Items from a data source:
• • • • •

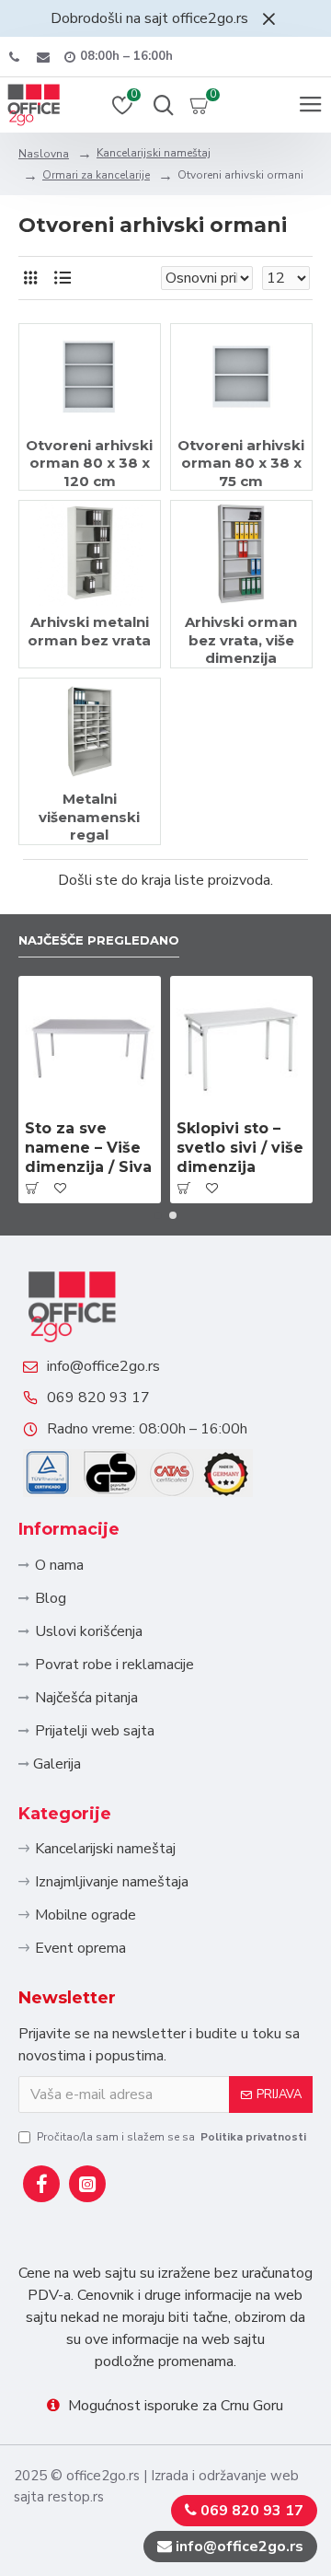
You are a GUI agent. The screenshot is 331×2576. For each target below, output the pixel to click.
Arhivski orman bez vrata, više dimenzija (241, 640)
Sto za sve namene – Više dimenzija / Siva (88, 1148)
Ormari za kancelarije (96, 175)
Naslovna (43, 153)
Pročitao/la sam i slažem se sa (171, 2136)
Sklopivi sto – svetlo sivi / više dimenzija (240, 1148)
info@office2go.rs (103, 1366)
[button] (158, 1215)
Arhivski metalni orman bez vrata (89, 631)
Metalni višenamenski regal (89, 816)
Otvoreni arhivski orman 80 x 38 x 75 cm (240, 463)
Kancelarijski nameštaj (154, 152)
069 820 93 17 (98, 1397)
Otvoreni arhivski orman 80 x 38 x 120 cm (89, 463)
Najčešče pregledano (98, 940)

• • • • •

## WHAT YOU HAVE TO DO
Output the records above exactly as they are, leaving out the pictures.

## RESULT OF THIS TASK
You are a GUI agent. The screenshot is 331×2576. For each target below, output the pixel to click.
Arhivski orman bez vrata, više dimenzija (241, 640)
Sto za sve namene – Više dimenzija / Siva (88, 1148)
Ormari za kancelarije (96, 175)
Naslovna (43, 153)
Pročitao/la sam i slažem se sa (171, 2136)
Sklopivi sto – svetlo sivi / više dimenzija (240, 1148)
info@office2go.rs (103, 1366)
[button] (158, 1215)
Arhivski metalni orman bez vrata (89, 631)
Metalni višenamenski regal (89, 816)
Otvoreni arhivski orman 80 x 38 x 75 cm (240, 463)
Kancelarijski nameštaj (154, 152)
069 820 93 17 (98, 1397)
Otvoreni arhivski orman 80 x 38 x 120 cm (89, 463)
Najčešče pregledano (98, 940)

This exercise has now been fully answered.